Esses efeitos colaterais e toxicidades podem alterar todos os aspectos funcionais da boca e orofaringe, afetando a ingestão da dieta e consequentemente a nutrição, comprometendo a fala e a capacidade de manter a higiene bucal. Além disso, a utilização de próteses dentárias pode interferir negativamente no bem-estar social, estético e emocional do paciente. Todos esses efeitos são condições agudas. São condições de risco tardio de complicações bucais o risco de osteonecrose dos maxilares (osteoradionecrose e risco de osteonecrose com inibidores osteolíticos, por exemplo bisfosfonatos e denosumab), perturbações no crescimento e desenvolvimento dentário, além da doença do enxerto contra hospedeiro (DECH). (14)

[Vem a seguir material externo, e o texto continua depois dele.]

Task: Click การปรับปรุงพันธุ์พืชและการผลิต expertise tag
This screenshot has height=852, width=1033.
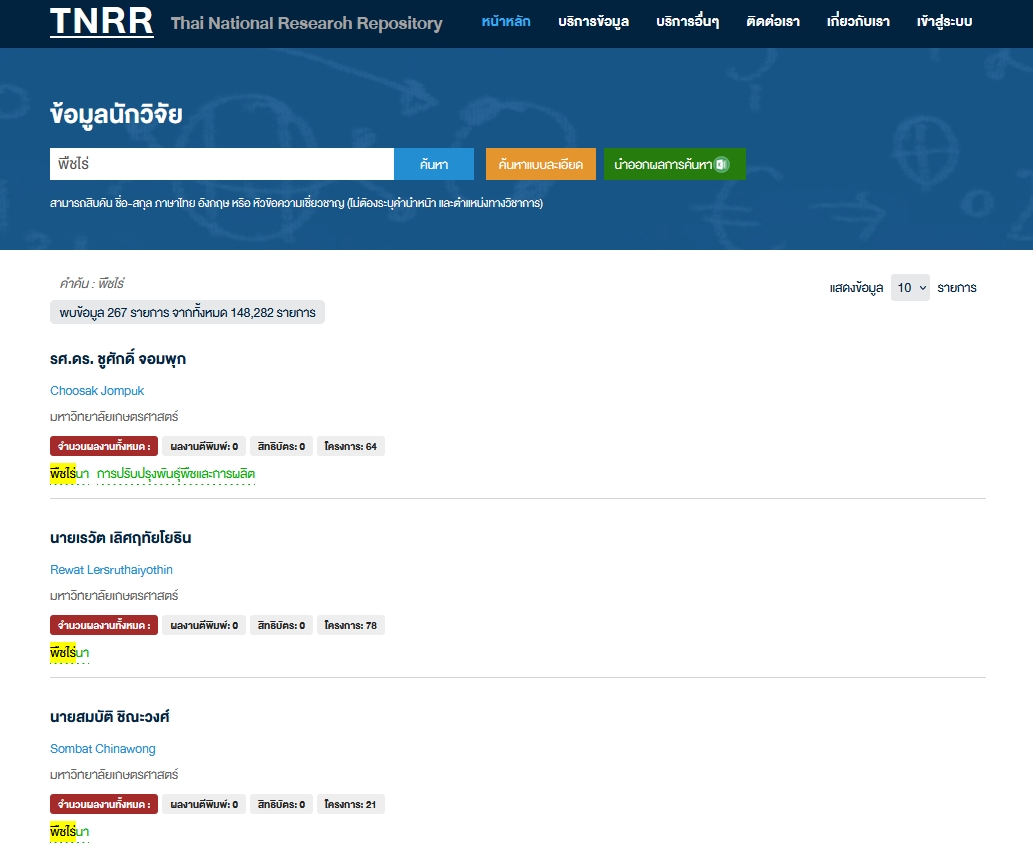Action: coord(176,474)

Prevenção e tratamento das complicações decorrente das terapias antineoplásicas, principalmente o TCTH, são primordiais para melhorar a qualidade de vida dos pacientes, assim como reduzir a morbidade e os custos dos tratamentos, através da manutenção da mucosa bucal íntegra, eliminação de focos de infecção e terapia específica, incluindo laserterapia nos casos de mucosite oral15. É responsabilidade do cirurgião-dentista preparar e acompanhar o paciente antes, durante e após a terapia oncológica, desempenhando papel fundamental na melhoria da qualidade de vida dos pacientes.9 Considerações finais Dessa forma, é possível observar que é de grande importância a participação do cirurgião-dentista em equipes multidisciplinares no tratamento de pacientes oncohematológicos e transplantados de medula óssea. Sua atuação deve sempre anteceder o tratamento antineoplásico, tão logo seja diagnosticado, objetivando eliminar qualquer foco de infecção ou fonte de traumas na boca. Pacientes já em terapia antineoplásica devem ser acompanhados porque as complicações bucais são mais intensas e de maior risco na vigência do tratamento. A interação entre a medicina e odontologia é fundamental para reduzir complicações em pacientes com LNH submetidos a quimioterapia e TCTH.